• **Problem statement**:
Word-for-word repetition of the records below is needed, but only from the line holding "Where should I" through the final line, with pictures excluded.

• **Given data**:
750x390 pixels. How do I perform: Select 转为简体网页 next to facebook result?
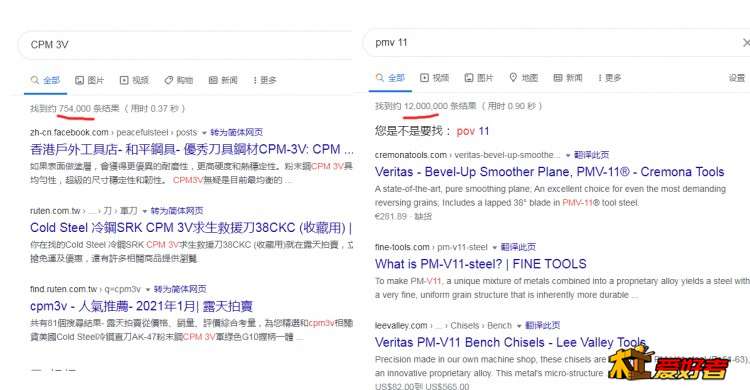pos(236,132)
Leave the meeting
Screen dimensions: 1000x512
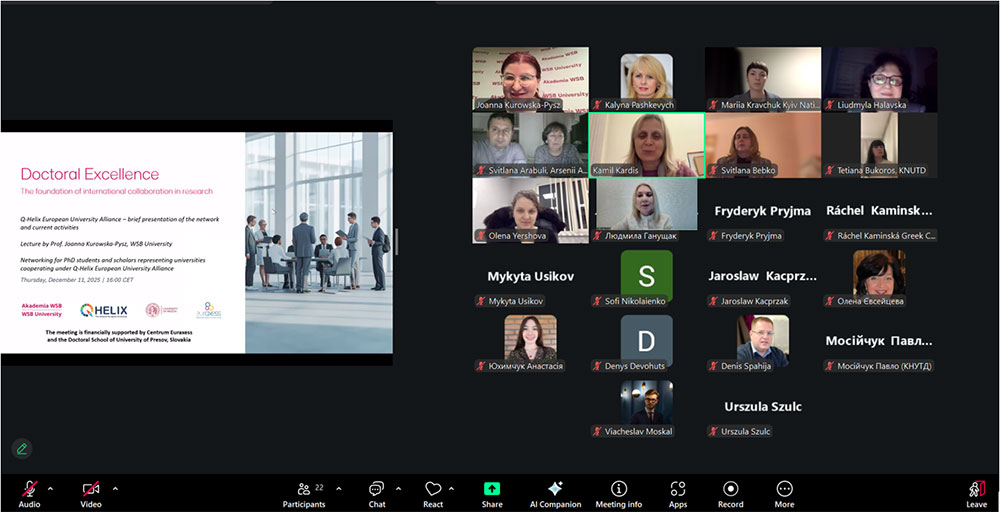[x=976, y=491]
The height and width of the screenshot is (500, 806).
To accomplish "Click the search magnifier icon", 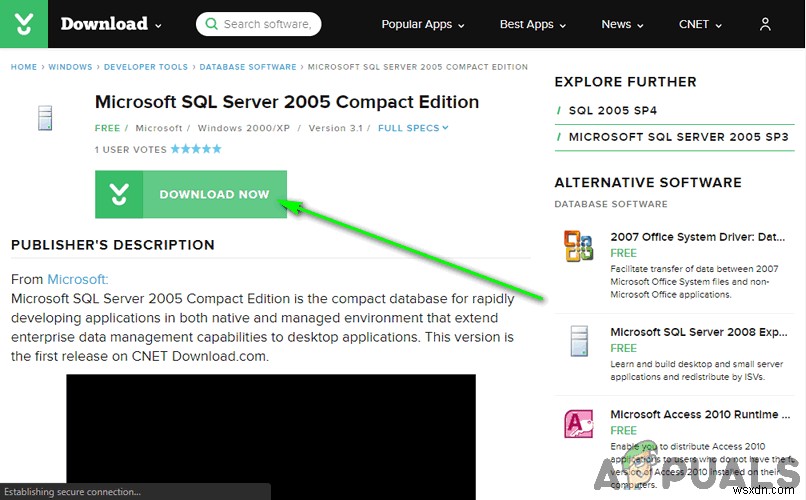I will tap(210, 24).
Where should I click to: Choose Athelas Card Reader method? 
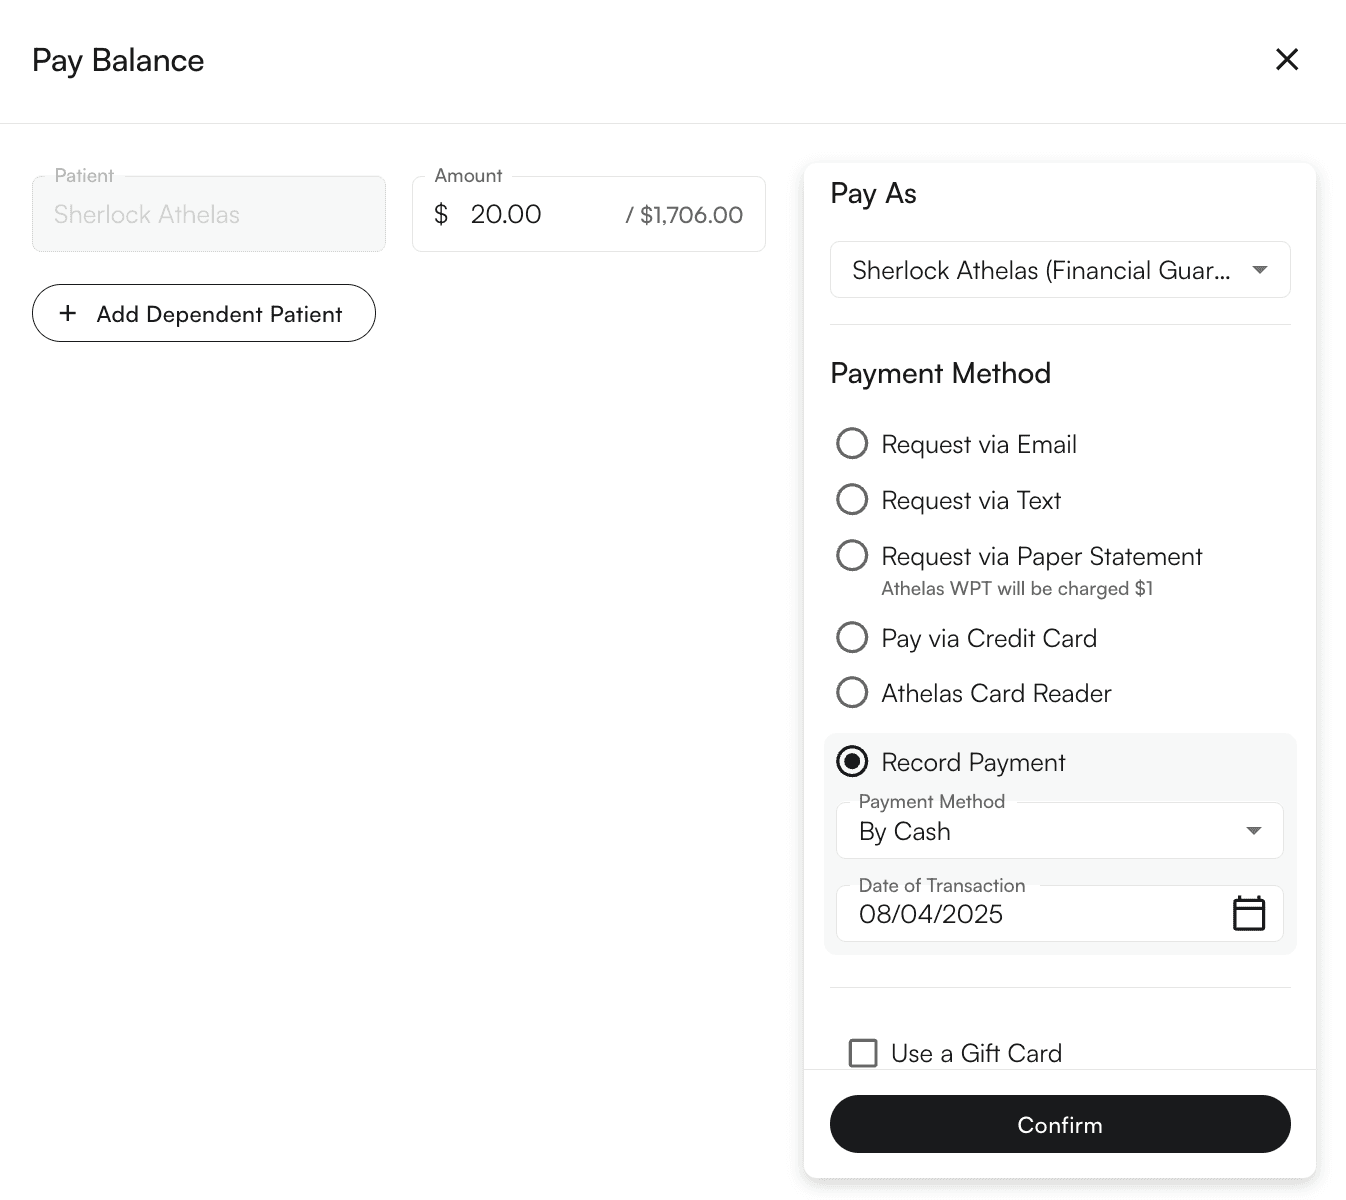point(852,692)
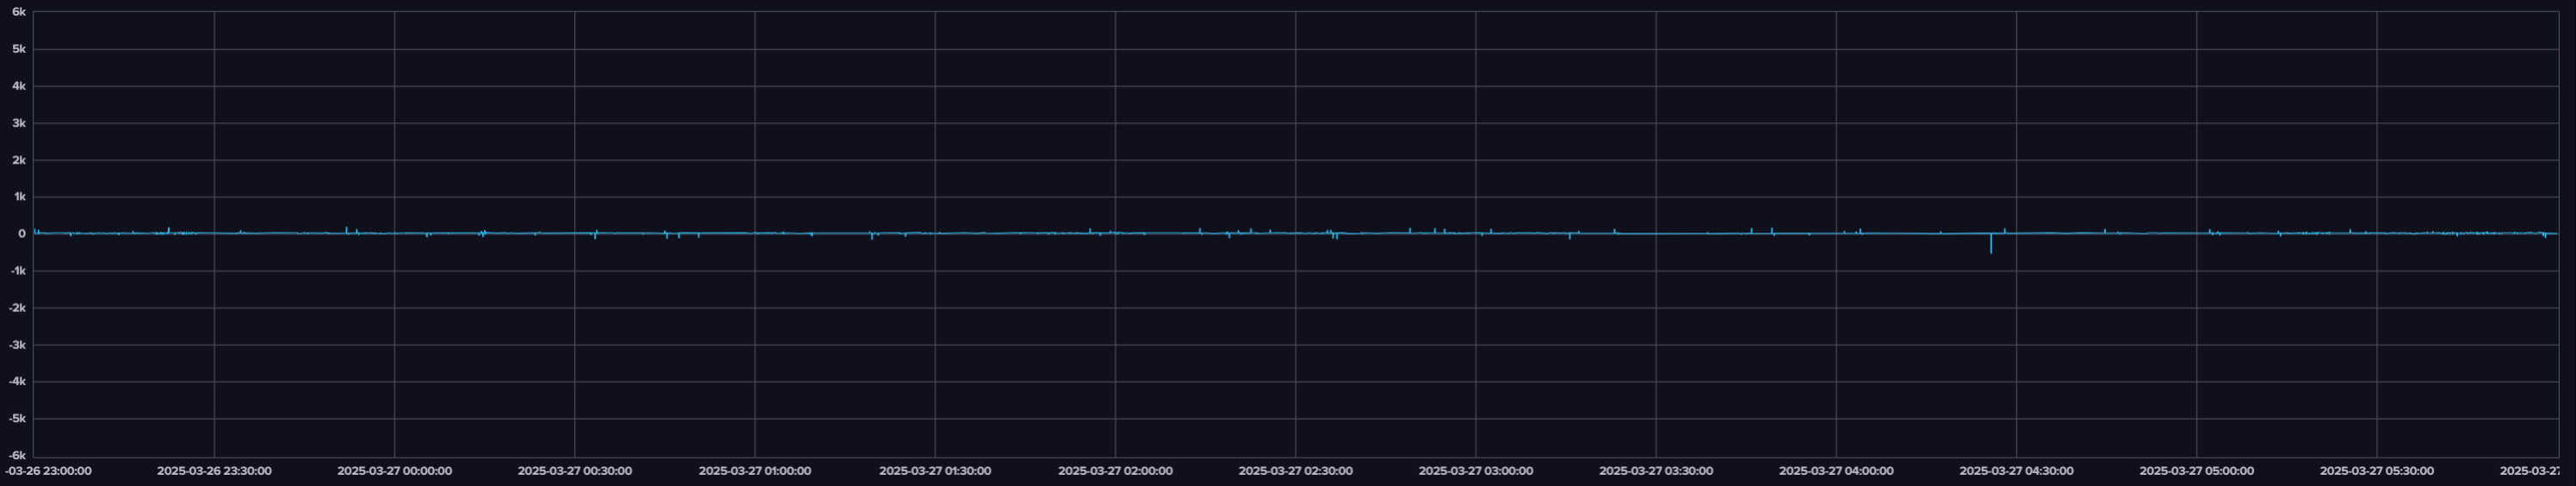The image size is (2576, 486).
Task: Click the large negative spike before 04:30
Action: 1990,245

• **Exercise result**:
Where should I click to: Choose Athelas Card Reader method? 
point(852,692)
The image size is (2576, 486).
Task: Click the large negative spike before 04:30
Action: 1990,245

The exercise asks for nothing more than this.